Más allá de la ‘pacificación’, Rubalcaba se enfrenta a retos muy precisos de coordinación policial. No es posible que los distintos cuerpos policiales sigan descoordinados, con numerosos recelos y rencillas internas en la lucha contra el terrorismo y la delincuencia común y organizada. Parece que de poco ha servido el centralizar en una sola persona –Joan Mesquida- las Direcciones Generales de la Policía y de la Guardia Civil: la medida no ha evitado que los celos sigan campando en ambos Cuerpos. Tampoco ha conseguido integrar plenamente al CNI, con mayor dependencia de de Defensa, pero importantísimo en la lucha contra el terrorismo. Se dice -y parece ser que con conocimiento de causa- que Rubalcaba está harto del director del CNI, Alberto Saiz.

El reto más importante es, sin duda, la lucha antiterrorista. Según algunos, ETA aparece como descabezada, pero está en disposición de asestar golpes mortales. Rubalcaba no ha creído nunca en las posibilidades de un final pactado con la banda. Ahora parece que Zapatero ha despejado por completo esa vía –no habrá diálogo- por lo que las fuerzas policiales tienen la vía expedita para actuar sin miramientos no sólo con los terroristas, sino con los violentos en general.

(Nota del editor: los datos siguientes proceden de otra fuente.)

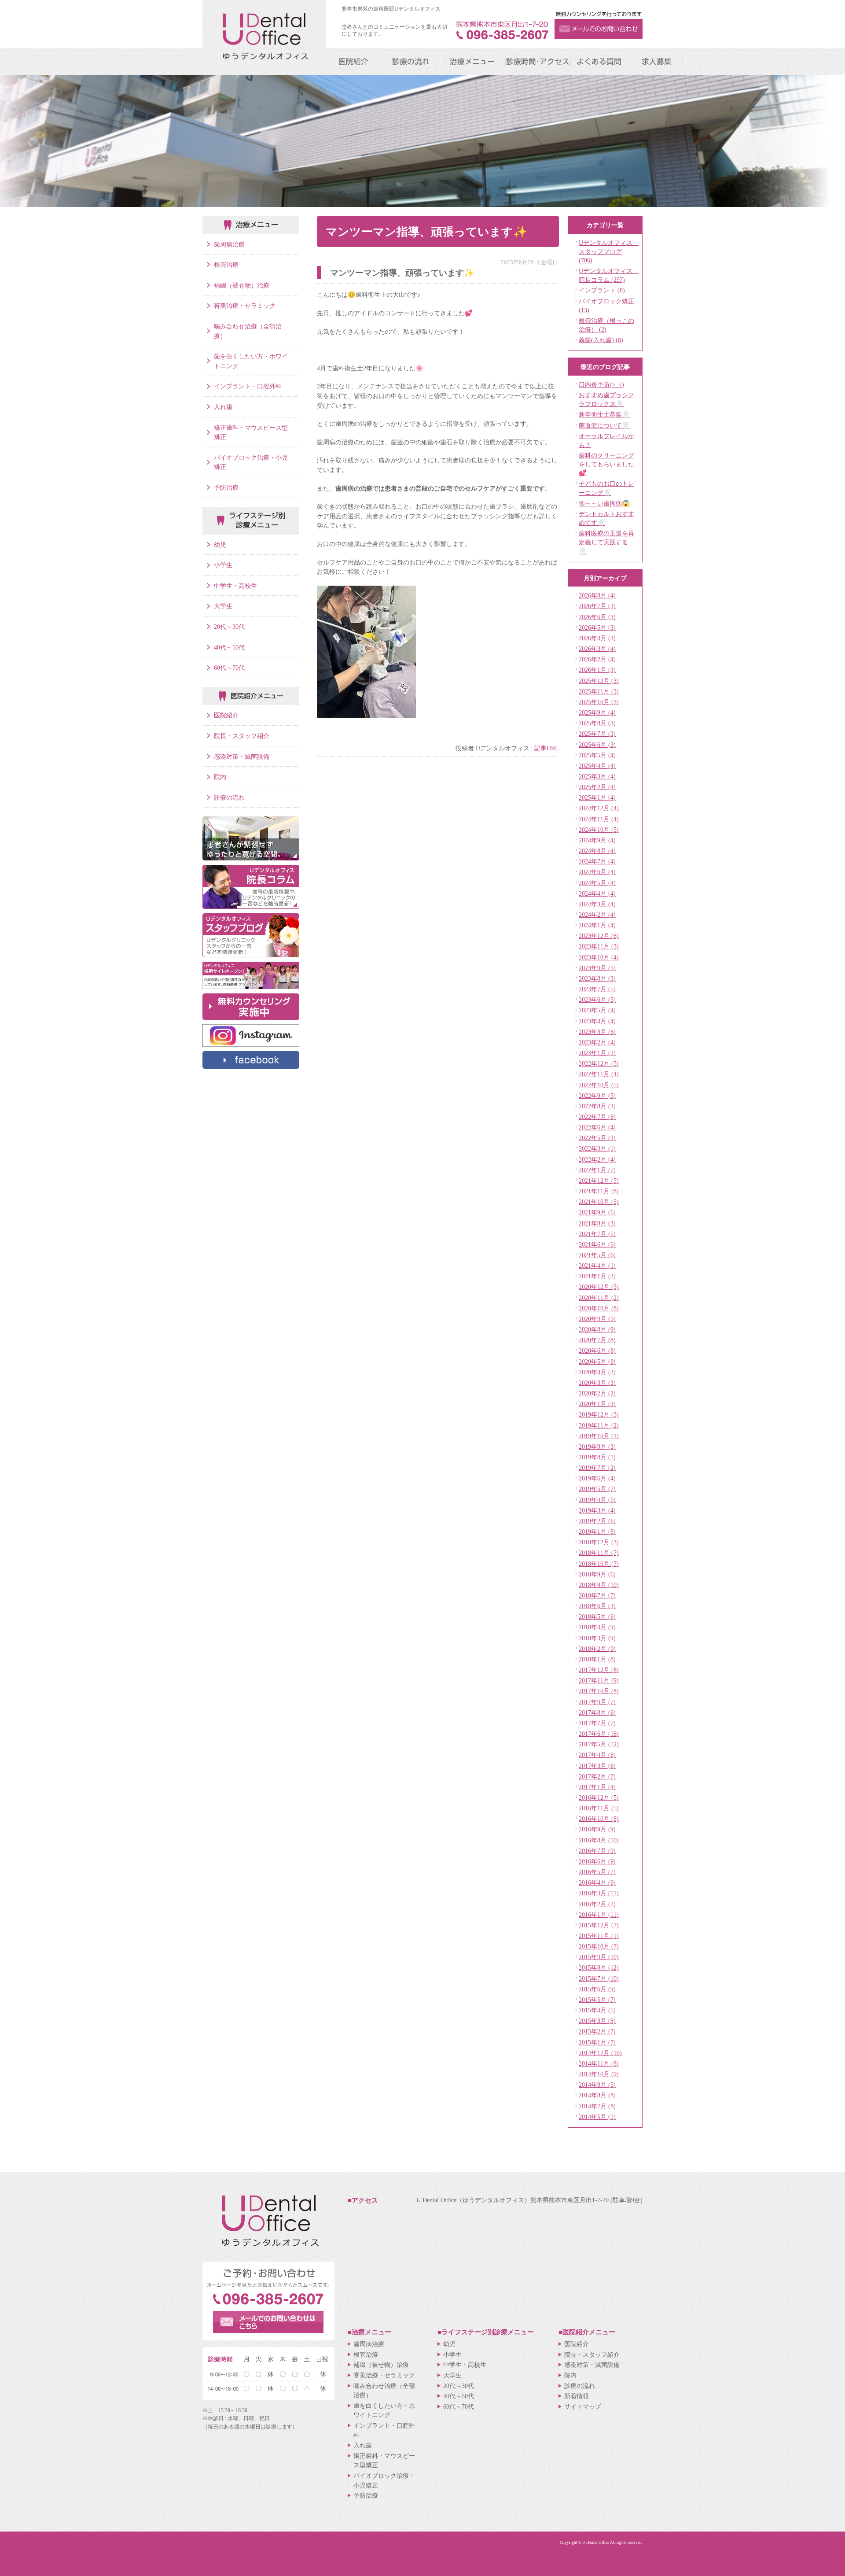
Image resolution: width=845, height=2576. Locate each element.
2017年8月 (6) (597, 1712)
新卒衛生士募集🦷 (604, 414)
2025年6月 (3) (597, 744)
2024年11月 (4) (599, 819)
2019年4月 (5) (597, 1499)
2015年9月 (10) (599, 1956)
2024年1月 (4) (597, 925)
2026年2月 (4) (597, 659)
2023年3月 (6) (597, 1031)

Su departamento se enfrenta también a otros retos no menos importantes: el crecimiento desmesurado de la inseguridad ciudadana -que puede verse agravada por la crisis económica-, el ‘blindar’ las fronteras para tratar de impedir la afluencia masiva de inmigrantes ilegales -exigencia, además, de Bruselas- y luchar contra el crimen organizado que se ha convertido en un gravísimo problema tentacular. Y, claro, la lucha contra el terrorismo islamista, que es la gran serpiente que amenaza a occidente.